The objective is to make a high-level constant form (`UnevaluatedConst`
variants, or an equivalent structured representation that preserves
cross-item reachability without committing to a particular byte layout)
available in MIR bodies that are otherwise monomorphised and evaluated,
without harming downstream codegen performance. Which of several candidate
implementations is the right one is itself part of the engagement.

## Description

There are two intertwined gaps, corresponding to the two bullets in the Goal:
the MIR pipeline couples monomorphisation with constant evaluation, and the
public constant surface collapses several distinct internal shapes into a
single byte-level form. Each is described in turn below.

**Monomorphisation and constant evaluation.** Inside
[collect_and_partition_mono_items](https://github.com/rust-lang/rust/blob/37d85e592f9ae5f20f7d9a9f99785246fa7298da/compiler/rustc_monomorphize/src/partitioning.rs#L1132-L1237),
constant evaluation is reached on the mono path through three sites in
`compiler/rustc_monomorphize/src/collector.rs`:

- [Const::eval(...)](https://github.com/rust-lang/rust/blob/37d85e592f9ae5f20f7d9a9f99785246fa7298da/compiler/rustc_monomorphize/src/collector.rs#L707-L722)
from `MirUsedCollector::eval_constant`, hit on every MIR const operand
encountered during a body walk.
- [tcx.eval_static_initializer](https://github.com/rust-lang/rust/blob/37d85e592f9ae5f20f7d9a9f99785246fa7298da/compiler/rustc_monomorphize/src/collector.rs#L440-L444)
run once per `MonoItem::Static` root.
- [tcx.const_eval_poly](https://github.com/rust-lang/rust/blob/37d85e592f9ae5f20f7d9a9f99785246fa7298da/compiler/rustc_monomorphize/src/collector.rs#L1580-L1582)
from `RootCollector::process_item`, run on top-level const items under
`MonoItemCollectionStrategy::Eager`. In the default Lazy mode this site is
inert; consts there are reached through their use sites via first method.
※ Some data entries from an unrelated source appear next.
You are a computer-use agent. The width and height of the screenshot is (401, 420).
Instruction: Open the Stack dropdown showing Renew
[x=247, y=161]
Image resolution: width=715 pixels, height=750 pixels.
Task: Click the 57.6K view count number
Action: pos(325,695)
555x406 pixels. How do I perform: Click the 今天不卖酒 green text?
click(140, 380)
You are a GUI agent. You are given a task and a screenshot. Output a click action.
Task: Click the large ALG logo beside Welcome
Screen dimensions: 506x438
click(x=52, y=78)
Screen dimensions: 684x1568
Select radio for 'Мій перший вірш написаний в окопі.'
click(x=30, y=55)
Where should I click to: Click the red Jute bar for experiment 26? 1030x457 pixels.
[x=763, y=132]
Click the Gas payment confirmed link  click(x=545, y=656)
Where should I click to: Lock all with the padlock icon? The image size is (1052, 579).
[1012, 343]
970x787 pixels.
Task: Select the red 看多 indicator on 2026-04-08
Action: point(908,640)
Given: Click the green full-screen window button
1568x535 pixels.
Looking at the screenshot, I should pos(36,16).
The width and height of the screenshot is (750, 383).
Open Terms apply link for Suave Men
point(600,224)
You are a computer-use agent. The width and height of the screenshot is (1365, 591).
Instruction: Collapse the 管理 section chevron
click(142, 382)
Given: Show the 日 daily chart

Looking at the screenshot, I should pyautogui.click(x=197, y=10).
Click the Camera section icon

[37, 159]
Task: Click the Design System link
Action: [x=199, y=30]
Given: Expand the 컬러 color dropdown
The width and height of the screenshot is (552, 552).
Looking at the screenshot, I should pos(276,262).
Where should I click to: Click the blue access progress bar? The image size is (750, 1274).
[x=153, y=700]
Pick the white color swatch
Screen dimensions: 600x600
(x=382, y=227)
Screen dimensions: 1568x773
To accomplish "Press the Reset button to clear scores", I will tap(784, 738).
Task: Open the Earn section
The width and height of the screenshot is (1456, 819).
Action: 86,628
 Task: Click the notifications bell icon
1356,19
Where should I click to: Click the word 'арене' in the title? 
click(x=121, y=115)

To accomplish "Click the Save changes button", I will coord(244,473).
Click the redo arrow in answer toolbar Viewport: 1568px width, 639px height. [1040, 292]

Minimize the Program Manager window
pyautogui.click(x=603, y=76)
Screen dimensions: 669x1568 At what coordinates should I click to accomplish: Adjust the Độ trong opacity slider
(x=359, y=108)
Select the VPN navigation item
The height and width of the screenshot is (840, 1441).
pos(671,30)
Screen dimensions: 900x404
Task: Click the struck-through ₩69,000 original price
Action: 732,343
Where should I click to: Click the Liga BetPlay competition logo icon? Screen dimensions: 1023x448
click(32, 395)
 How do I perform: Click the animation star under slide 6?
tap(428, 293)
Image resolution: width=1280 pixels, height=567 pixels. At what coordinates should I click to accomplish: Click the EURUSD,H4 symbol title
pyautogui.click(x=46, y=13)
By the time a downstream tool sees the resulting MIR,
`ConstantKind::Unevaluated` and `ty::ConstKind::Unevaluated` have been
consumed and replaced with thier evaluated representations.

The design space admits several candidate approaches:

1. **Skip "`evaluate_const`" on the monomorphisation path.** Do not run
constant evaluation as part of producing the MIR that downstream tools
receive; tools that need evaluation call "`evaluate_const`" themselves.
This is reasonable for any constant whose value is `ValTree`-shaped
(pointer-free data: integers, bools, chars, etc.), where the evaluated form
carries no information beyond the structured value itself. It is *not*
(currently) reasonable for pointer-bearing constants. The cross-item
reachability the collector relies on (function pointers in const tables,
vtables in `&dyn` consts, etc.) lives in the provenance field of the
evaluated `Allocation`. Skipping evaluation there silently drops those edges
from the discovered item set.
2. **Evaluate, then lift back to a high-level form as a compiler query.**
Continue evaluating constants, but expose the result through a query that
lifts an evaluated form into a structured tree shaped like an extended
`ValTree`. This tree form would encode `GlobalAlloc::Function`, `Static`,
and `VTable` references as named edges rather than as opaque provenance
bytes. `mir-json` already does this in
[`try_render_opty`](https://github.com/GaloisInc/mir-json/blob/2fc80d73eaede1e394a4ec6970fb5ca9e33efd73/src/analyz/ty_json.rs#L1240-L1464);
upstreaming a query of that shape gives every downstream tool the
same lifting without each having to re-derive it, preserves
cross-item reachability, and abandons commitment to a particular byte
layout.
3. **Process both pre- and post-evaluation MIR and merge.** Produce both
shapes, keep the monomorphised, optimised body, and replace the
evaluated constant leaves with their unevaluated counterparts where
the type admits it.
4. **Something else.** An approach not yet enumerated, for example an
opt-in callback positioned between optimisation and constant lowering.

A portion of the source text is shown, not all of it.